自分でも、まさか自分がこんなこと言うようになるとは、予想だにしていなかったのですが。
「私、カスピ海ヨーグルトをかわいがってます!」
カスピ海ヨーグルトが最初に流行ったのは、12年くらい前?いやもう少し前でしょうか。当時は知り合いにヨーグルトを分けてもらって、自分で菌を増やしてまた誰かにあげて…という、人から人へ菌を受け継ぐ方法で流布していました。当時、「身体にいいから」という一言で、私をカスピ仲間に引き入れようと熱心に勧めてくれる会社のおばちゃんもいたけど、私は他人の作った料理はできれば食べたくないタイプなので、ましてや菌ともなれば絶対ムリ。正直、そのおばちゃんは性格的にキッチンをきれいにしているとはとても思えなかったこともあり、「私はズボラだから~」と丁重にお断り申し上げ、内心(みんなよくそんな気持ちワルイもの食べられるよね)と思いながら、冷ややかな目でブームを見ていたのを覚えています。
あれから10数年。冷ややかな目でブームに踊るおばちゃんたちを見つめていた女子も、自らが立派なおばちゃんとなり、日々忍び寄る心身の劣化に怯え、何とかそれに抗いたいと願うばかりとなりました。奇しくも世は腸内細菌ブーム、腸を鍛えれば病気予防にもアンチエイジングにもいいと聞けば、すぐさま発酵食品に飛び付き、ヨーグルトももっと食べねばと躍起になり、それならばヨーグルト買ってくるより自分で牛乳から作った方が安くね?→でも普通のヨーグルトは常温で作れないじゃん→カスピ海ヨーグルトなら常温でできるし!→じゃあつくる!という、何とも分かりやすい手順を踏み、そして今、せっせとカスピ海ヨーグルトを発酵させては消費する毎日。
ただ、昔と違うのは、元となるのが人からもらった菌じゃないってこと。今はちゃんと種菌が売っているのです。
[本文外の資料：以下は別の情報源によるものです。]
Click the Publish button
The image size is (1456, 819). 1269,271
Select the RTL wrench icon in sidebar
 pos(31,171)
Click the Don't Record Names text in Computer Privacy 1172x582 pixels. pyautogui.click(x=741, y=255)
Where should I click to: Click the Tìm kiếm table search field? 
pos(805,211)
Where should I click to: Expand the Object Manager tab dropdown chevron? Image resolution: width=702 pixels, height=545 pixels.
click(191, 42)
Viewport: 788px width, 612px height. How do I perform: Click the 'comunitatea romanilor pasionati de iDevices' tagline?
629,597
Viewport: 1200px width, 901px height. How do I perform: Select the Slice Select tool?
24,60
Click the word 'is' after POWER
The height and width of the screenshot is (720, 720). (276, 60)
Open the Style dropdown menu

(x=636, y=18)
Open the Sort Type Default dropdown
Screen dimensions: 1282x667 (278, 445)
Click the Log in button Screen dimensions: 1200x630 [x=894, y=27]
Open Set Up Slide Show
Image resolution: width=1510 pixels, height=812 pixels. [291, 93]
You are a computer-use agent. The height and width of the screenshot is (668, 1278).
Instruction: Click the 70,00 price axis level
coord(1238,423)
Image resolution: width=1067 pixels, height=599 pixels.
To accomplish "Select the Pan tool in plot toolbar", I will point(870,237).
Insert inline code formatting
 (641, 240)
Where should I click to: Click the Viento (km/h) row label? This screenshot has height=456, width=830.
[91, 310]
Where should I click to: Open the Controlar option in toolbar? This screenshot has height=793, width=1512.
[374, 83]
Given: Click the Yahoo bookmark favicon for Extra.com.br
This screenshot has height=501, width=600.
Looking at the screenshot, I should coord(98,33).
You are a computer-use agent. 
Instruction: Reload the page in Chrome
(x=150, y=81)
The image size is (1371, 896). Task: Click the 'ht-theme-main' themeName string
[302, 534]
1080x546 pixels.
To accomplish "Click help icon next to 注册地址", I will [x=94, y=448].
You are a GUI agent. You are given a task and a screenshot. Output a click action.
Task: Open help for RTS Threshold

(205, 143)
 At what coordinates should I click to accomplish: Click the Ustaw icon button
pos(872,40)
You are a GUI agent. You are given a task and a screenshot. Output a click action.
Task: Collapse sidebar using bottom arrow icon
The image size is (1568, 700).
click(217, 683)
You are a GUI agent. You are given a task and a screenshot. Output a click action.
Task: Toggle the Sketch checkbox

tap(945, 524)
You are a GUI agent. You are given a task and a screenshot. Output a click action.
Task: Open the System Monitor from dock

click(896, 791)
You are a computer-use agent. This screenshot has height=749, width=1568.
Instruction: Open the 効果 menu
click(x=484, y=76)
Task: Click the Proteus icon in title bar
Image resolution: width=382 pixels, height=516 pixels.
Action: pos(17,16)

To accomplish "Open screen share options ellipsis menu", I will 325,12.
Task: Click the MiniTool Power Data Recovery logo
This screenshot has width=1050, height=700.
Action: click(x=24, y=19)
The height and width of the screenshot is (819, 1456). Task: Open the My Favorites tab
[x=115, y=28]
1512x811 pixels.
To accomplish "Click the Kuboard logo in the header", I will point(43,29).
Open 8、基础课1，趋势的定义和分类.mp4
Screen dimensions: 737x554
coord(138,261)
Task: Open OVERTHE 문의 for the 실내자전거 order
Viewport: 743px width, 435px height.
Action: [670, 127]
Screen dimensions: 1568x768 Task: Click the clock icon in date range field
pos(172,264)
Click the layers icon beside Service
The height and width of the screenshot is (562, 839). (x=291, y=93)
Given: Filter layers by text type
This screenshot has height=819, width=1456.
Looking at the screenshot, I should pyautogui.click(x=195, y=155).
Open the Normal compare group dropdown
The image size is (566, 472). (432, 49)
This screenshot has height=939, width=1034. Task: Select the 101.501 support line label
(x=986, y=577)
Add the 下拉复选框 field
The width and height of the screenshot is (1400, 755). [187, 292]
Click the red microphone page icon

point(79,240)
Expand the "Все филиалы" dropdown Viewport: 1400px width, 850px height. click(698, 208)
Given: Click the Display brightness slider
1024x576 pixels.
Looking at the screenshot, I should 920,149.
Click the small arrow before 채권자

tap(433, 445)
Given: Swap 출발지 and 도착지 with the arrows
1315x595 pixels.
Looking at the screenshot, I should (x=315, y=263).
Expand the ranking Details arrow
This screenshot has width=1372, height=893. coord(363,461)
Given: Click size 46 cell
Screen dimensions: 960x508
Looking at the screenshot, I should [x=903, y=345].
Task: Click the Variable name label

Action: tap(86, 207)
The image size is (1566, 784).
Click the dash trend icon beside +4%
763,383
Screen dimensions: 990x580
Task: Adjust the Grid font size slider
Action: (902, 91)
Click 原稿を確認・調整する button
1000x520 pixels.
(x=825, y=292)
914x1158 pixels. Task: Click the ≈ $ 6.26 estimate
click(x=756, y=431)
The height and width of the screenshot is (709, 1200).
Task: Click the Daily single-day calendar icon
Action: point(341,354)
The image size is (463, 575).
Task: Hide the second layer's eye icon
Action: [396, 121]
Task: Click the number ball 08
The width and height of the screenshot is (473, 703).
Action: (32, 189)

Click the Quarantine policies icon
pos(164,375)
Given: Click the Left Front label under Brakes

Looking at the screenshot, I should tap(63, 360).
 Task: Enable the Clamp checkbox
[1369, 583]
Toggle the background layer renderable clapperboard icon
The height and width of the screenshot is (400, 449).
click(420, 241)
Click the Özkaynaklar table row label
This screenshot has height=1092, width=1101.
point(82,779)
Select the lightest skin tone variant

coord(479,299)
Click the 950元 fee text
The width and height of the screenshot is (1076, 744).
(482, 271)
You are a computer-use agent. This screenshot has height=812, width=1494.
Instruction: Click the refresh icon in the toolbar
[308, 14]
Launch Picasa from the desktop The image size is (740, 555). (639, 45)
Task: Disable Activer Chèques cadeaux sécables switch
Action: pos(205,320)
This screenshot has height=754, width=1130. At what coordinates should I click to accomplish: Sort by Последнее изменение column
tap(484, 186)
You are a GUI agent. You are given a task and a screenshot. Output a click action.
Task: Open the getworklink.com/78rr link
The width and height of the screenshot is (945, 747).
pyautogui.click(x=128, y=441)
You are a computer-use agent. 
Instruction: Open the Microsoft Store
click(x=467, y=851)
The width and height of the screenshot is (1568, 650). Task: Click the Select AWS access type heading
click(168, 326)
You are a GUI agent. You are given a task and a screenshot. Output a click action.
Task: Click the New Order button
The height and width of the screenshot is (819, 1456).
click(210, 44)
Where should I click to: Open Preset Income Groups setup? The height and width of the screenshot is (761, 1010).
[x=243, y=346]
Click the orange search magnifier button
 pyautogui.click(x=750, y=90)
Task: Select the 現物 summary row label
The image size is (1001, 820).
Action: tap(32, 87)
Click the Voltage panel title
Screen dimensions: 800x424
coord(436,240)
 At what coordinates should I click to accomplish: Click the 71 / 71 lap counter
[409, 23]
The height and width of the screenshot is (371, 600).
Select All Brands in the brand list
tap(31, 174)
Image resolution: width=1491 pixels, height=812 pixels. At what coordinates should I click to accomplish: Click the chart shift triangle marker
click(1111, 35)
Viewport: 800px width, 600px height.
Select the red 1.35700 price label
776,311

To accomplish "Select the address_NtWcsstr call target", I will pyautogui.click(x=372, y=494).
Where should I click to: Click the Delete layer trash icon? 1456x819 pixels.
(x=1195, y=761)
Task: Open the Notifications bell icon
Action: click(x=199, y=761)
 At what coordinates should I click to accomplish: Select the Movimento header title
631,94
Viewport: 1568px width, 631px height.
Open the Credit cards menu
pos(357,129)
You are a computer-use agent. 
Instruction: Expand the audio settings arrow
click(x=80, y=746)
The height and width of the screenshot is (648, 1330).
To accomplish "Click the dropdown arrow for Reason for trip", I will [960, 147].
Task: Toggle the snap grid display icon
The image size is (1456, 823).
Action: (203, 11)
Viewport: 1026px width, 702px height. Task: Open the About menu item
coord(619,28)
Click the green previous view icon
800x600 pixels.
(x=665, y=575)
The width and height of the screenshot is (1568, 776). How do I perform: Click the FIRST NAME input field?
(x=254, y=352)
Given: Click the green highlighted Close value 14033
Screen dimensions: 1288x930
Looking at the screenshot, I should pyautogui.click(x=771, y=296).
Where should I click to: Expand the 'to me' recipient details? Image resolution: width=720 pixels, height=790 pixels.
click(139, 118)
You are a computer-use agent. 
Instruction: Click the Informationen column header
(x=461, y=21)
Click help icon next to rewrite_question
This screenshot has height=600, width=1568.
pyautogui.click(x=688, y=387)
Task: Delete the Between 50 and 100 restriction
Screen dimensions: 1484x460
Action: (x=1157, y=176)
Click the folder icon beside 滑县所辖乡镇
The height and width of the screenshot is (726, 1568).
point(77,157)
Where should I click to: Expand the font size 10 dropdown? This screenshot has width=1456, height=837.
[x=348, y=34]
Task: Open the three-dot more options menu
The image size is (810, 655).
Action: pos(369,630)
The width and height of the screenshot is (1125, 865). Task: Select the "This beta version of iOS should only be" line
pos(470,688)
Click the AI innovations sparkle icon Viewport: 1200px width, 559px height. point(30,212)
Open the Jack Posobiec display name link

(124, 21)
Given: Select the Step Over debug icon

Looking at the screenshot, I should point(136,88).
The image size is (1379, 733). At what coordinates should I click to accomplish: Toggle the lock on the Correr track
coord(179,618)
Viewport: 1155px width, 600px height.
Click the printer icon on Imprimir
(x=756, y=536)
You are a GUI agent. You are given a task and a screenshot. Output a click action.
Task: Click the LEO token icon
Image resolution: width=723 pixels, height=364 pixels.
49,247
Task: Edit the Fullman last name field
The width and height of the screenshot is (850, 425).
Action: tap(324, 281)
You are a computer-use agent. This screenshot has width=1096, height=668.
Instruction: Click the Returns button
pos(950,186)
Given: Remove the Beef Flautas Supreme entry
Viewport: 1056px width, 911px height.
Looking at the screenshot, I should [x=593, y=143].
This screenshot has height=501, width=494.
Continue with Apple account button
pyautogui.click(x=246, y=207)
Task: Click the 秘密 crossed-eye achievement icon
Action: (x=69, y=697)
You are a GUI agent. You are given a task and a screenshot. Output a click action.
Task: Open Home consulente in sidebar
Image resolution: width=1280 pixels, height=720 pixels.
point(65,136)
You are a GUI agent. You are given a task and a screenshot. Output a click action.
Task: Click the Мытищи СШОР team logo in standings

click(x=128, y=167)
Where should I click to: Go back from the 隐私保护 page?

少なくとも、スタートは混じりっ気なしの純粋な菌だから、これなら私も安心して手が出せます。
カスピ海ヨーグルトとはコーカサス地方のグルジア(現ジョージア)で食べられている自家製ヨーグルトのことで、日本に持ち帰られたこのヨーグルトから「クレモリス菌FC株」を分離・純粋培養して「カスピ海ヨーグルト」の手作り用種菌を開発し、日本に広めたのがフジッコなんですって。クレモリス菌FC株は、乳製品に含まれる乳酸球菌の中では、唯一生きて大腸まで届くことが明らかにされたプロバイオティクス乳酸菌で、便秘予防と解消、免疫力強化、肌荒れ改善、アトピー性皮膚炎の改善、血糖値の上昇抑制、コレステロール値の低下作用が期待されるとか。
種菌が2包入って1,000円。1包で牛乳500ml分のカスピ海ヨーグルトができます。ちょっとお高い気もするけれど、2回目からはできたヨーグルトを種菌として1か月間、長くてワンシーズン作り継いでいくことができるから、すぐに元は取れるってことで。ありがたいことにカスピ海ヨーグルトは20~30℃で発酵するので、ヨーグルトメーカーがなくても、適当な容器さえあれば室温でつくることができます。ただし、容器やスプーンを熱湯消毒し、雑菌の混入を避けることが必要。
とりあえず(いつまで続くか分からないので)ダイソーで大きめのガラス容器を2つ購入し、ヨーグルト作り開始。最初の種菌でつくる際には出来上がりまで24時間以上かかるそうで、その間牛乳を常温で置いておくことに多少抵抗がありましたが、次の日、しっかりと固まっているのを確認しただけで「おぉ、菌が生きてるー!!」と感動。
まずは次回のための種ヨーグルトを熱湯消毒した容器に取り分けて保存し、いよいよ実食。トロトロと伸びる独特の粘りがカスピ海ヨーグルトの特徴。酸味は少なめかな?という程度で、ビックリするほど美味しくもなく不味くもなく、味はまぁマイルドなヨーグルトって感じ。でも酸味が少ないから、これなら甘みを足さずそのままでもイケます。
2回目からは800ml弱の牛乳に大さじ5杯ほどの種ヨーグルトの割合でつくっています(ガラス容器の容量が900mlなので)。ヨーグルトを種にする場合は、8時間ほどで出来上がるので、夜寝る前に仕込み、朝起きたら冷蔵庫に入れる、という流れ。大げさだけど、(ちゃんとできてるかな~?)なんて、朝起きるのがちょっと楽しみになったりして。
三日坊主で終わるかもしれないから、と思いながら始めたヨーグルト作りですが、意外や意外、これを続けるのは全然苦じゃないかも。今のところ順調に、つくっては食べ、またつくり、を繰り返しています。何となく自給自足みたいな充実感があるから(ちがうけど)楽しいのか、もしかしたら子どももおらず、ペットも飼えない環境にあって、自分の中で行き場を失くした“育てたい欲”みたいなものを、ヨーグルトでうまく代替してるのから楽しいのか(育てるといってもかき混ぜるだけで、相手は勝手に発酵してるだけなんですけどね)。何と言うのか、菌がちゃんと応えてくれてるのがうれしいというか。
まぁ、ヨーグルトがカワイイなんて人に言ったらキモチ悪がられることは目に見えているので絶対に言わないし、間違っても「身体にいいから、あなたにも分けてあげるわよ」なんて人に押し付けたりはしないですけど。でもついうっかり熱弁を振るってしまいたくなるくらい、カスピ海ヨーグルトにハマっています。あー、今になってつくづく分かるわー、あの時のおばちゃんの気持ち。